‘Gringo' is a weak attempt at Tarantino

A business trip down there goes south in fairly predictable ways, at least in the context of the kind of hectic, strenuous, nasty caper-comedy 'Gringo' aspires to be.|

Harold Soyinka, a midlevel executive at a Chicago pharmaceutical company, is originally from Nigeria. This puts someone in mind of those princely email swindles.

It's a pretty weak joke (made worse by the fact that Harold says an uncle of his made a fortune that way) and also an example of what passes for irony in “Gringo,” a new movie directed by Nash Edgerton from a screenplay by Anthony Tambakis and Matthew Stone.

Harold, you see, is a perfect sucker, an innocent whose trusting good nature makes him an easy target for grifters, scammers and liars.

There are a lot of those in his life, including his wife, Bonnie (Thandie Newton), and his boss, Richard (Joel Edgerton, the director's brother), a type-A blowhard who insists that Harold is his friend.

Richard and Elaine (Charlize Theron), his predatory colleague-with-benefits, are planning a merger and are also involved in some off-the-books deals in Mexico having to do with medical and nonmedical marijuana.

A business trip down there goes south in fairly predictable ways, at least in the context of the kind of hectic, strenuous, nasty caper-comedy “Gringo” aspires to be.

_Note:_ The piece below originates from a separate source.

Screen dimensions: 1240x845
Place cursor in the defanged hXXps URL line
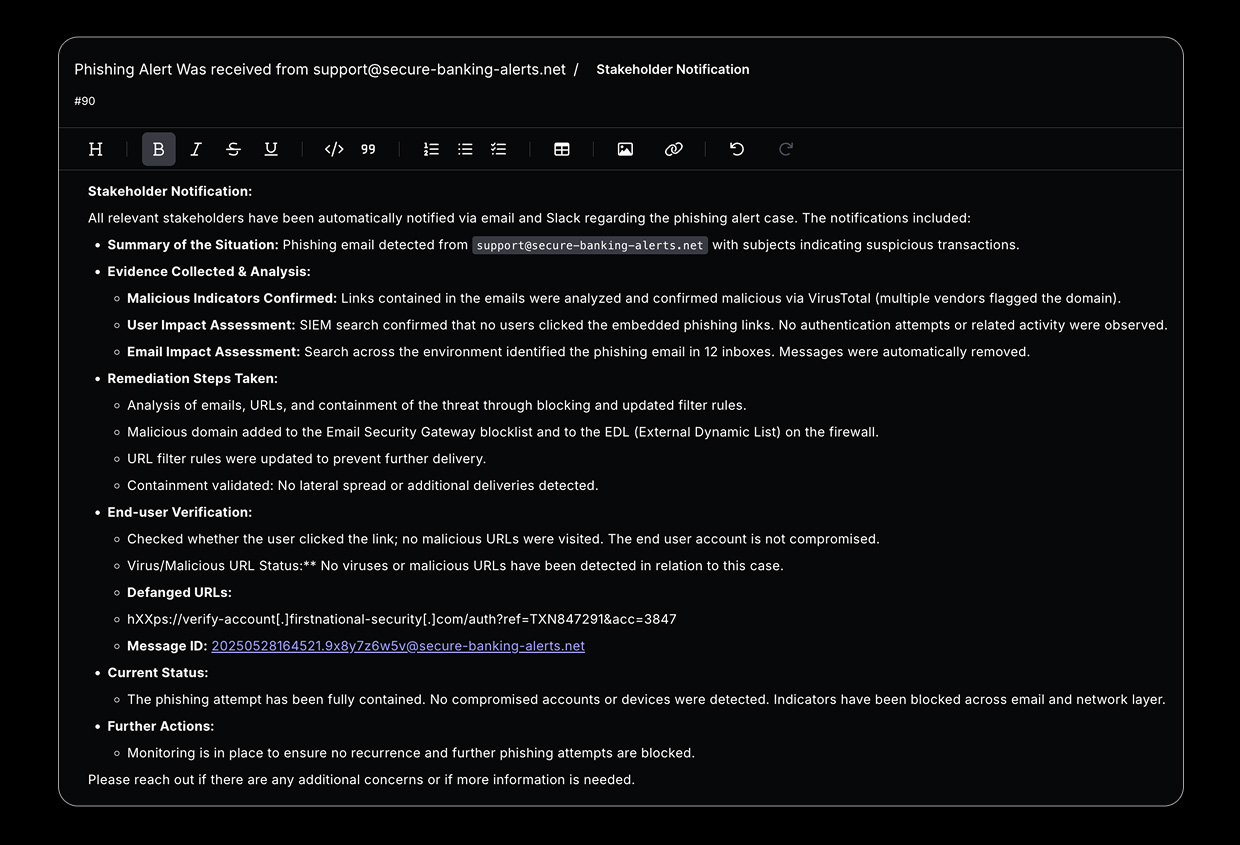pos(401,619)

Harold, as he wises up to the fact that he's been played, takes matters into his own hands, faking a kidnapping and setting off a flurry of chasing, shouting, coitus interruptus and gunplay. A few familiar characters are summoned from the cliché repository and outfitted with a random quirk or two. The ruthless drug kingpin (Carlos Corona) is obsessed with the Beatles. The international mercenary (Sharlto Copley) is running a nonprofit in Haiti.

The small-time hood (Harry Treadaway) dragging his clueless girlfriend (Amanda Seyfried) into potential danger has a British accent. Harold, as we've established, is from Nigeria.

He is also played by David Oyelowo, which turns out to be a mixed blessing. Oyelowo is without a doubt the best thing in “Gringo,” supplying the only grace notes in a cacophony of secondhand attitude and facetious overacting. But the deck is stacked against him, much as it is against Harold, who as the designated nice guy is assumed to be the least interesting person in the movie.

The attention is lavished on his foils and tormentors, who are cut from gaudy, worn-out cardboard and set in motion like furious windup toys.

Theron vamps and sneers, Joel Edgerton struts and blusters, and everyone works hard to sustain a mood of jokey, wised-up menace. It is possible to sit through it all without feeling completely miserable, and to remember a time when these comic-grotesque shenanigans might have seemed fresh. The mid-90s, roughly, when this kind of knockoff of early Tarantino, middle-period Coen brothers and jaunty Elmore Leonardism enjoyed something of a vogue. If you're tempted by “Gringo,” you might be better off streaming something from that era.

By the time the violence escalates from the amputation of a toe - happy birthday, “The Big Lebowski” - to gunshots to the head, “Gringo” has long since blown out its own meager brains.

You keep rooting for Harold, of course, because he's a decent fellow who has done nothing whatsoever to deserve any of this.